Bonds

Puerto Rico Oversight Board says local legislation not needed for debt adjustment

The Puerto Rico Oversight Board said local legislative approval would not be needed for enactment by the central government Plan of Adjustment, which, if true, would clear what observers consider the biggest remaining obstacle.

The board laid out this position and several others in a Tuesday afternoon response to objections to its Disclosure Statement, filed in Puerto Rico’s Title III bankruptcy. It said all the objections were without legal merit or should be addressed when the Plan of Adjustment is considered.

The Puerto Rico Senate, House of Representatives, and governor have passed and signed into law a bill saying the government will not enact legislation approving any new bond issuance if the Plan of Adjustment impairs retiree pensions. The board-proposed plan contains a pension cut. In mid-June the Puerto Rico Fiscal Agency and Financial Advisory Authority restated the position in a filing in the Title III bankruptcy.

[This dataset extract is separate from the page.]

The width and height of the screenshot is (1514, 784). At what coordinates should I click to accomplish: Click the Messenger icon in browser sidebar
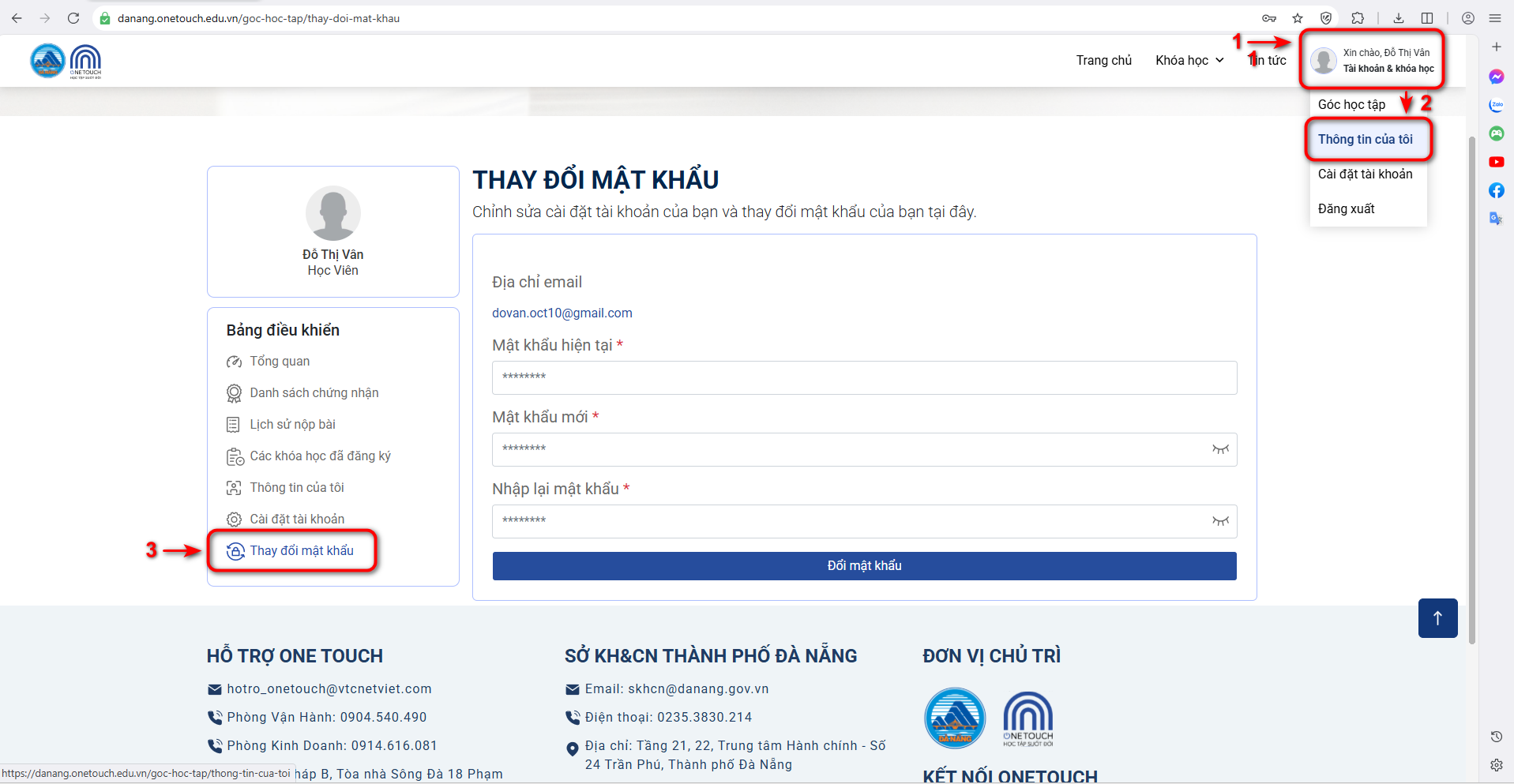pyautogui.click(x=1496, y=77)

FAFAA said the disclosure statement should tell voters the legislature would have to approve the bonds and this was highly unlikely given the plan’s stance on pension payments.

In Tuesday’s filing the board said, “FAFAA’s objection is based on a mistaken premise — that commonwealth laws relating to the issuance of general obligation bonds remain applicable even in the context of a Title III plan. That premise is wrong. Bankruptcy Code Section 1123(a)(5)(J), which is incorporated into [the Puerto Rico Oversight, Management, and Economic Stability Act] pursuant to PROMESA Section 301(a), preempts such requirements, rendering them inapplicable, and disposing of FAFAA’s objection in connection with this issue.”

“Commonwealth [of Puerto Rico] legislation is unnecessary to confirm the plan or for the plan to go effective,” the board said. Board Attorney Martin Bienenstock was the lead attorney on the board’s response.

The board said Bankruptcy Code section 1123(a)(5)(J) provides “[n]otwithstanding any otherwise applicable non-bankruptcy law, a plan shall … provide adequate means for the plan’s implementation, such as … issuance of securities of the debtor.”

Puerto Rico Clearinghouse Principal Cate Long said, “The primary issue remains that the Puerto Rico legislature refuses to pass enabling legislation for new bonds that is necessary to effectuate a plan of adjustment. In their response to FAFAA’s objection to the disclosure statement, the [board] asserts that a section of the bankruptcy code incorporated by reference in PROMESA trumps specific statutory language of PROMESA. This is a very weak legal argument and overlooks that creditors would be given new bonds from a government which does not support their validity.

“The Title lll court stated that mediation team leader Judge Barbara Houser must certify that parties have made a ‘good faith’ effort to reach a more consensual plan of adjustment before the July 13 disclosure statement hearing,” Long said. “It is unclear how the [board] can agree to eliminate pension cuts while haircutting debt and other unsecured claims.”

In the board’s response, it made several other arguments supporting its Disclosure Statement.

It said the holders or insurers of a majority of claims have committed to supporting the plan. Thus, “no additional information can impact voting.”

“The Disclosure Statement provides more than sufficient information” for the bond holders to vote.

The Unsecured Creditors Committee has told the court the current voting class system, which is being considered by the court, is unfair. General unsecured creditors and retiring pensioners should be treated the same way since they both hold unsecured claims and they should vote in a single class, the committee said.

The board said since pensioners are to receive monthly payouts over years and decades and the UCC’s clients would receive their payments upfront, they cannot be in the same voting class.

The UCC had cited the Granada Wines v. New England Teamsters & Trucking Industrial Pension Fund case as a precedent. The board said in this case the proposed plan separated a class of unsecured claims from a single claim withdrawing from a multiemployer pension plan. There was no group of retirees’ individual claims, the board said, making the case irrelevant to the Puerto Rico bankruptcy.

Section 1122 of United States Code Chapter 11, which is incorporated into PROMESA, says substantially similar claims “may” be classified together. It does not say “must,” the board said. Courts generally say 1122 gives them “broad discretion” in classifying claims.

Courts have found “separate classification of similar claims is generally permitted if not done for the purpose of gerrymandering classes for confirmability,” the board said.

Ambac Assurance, Debt Recovery Authority parties, and local wage group objectors “each object to the separate classification of claims they allege are substantially similar to their own,” the board said. However, debtors have settled each class they wish to be grouped with. “Courts routinely permit separate classification of settled claims.”

Some parties have said the nature of their claims and their legal basis make them non-dischargeable in bankruptcy. The board said it would establish at confirmation that the objections are misplaced on their merits.

Some of the Disclosure Statement objections take issue with its provisions concerning PROMESA’s preemption of laws passed prior to the signing of PROMESA.

The board said it has explained why existing appropriation statutes are preempted. Even if some of these statutes are not preempted, this would be an issue for the confirmation stage, it said.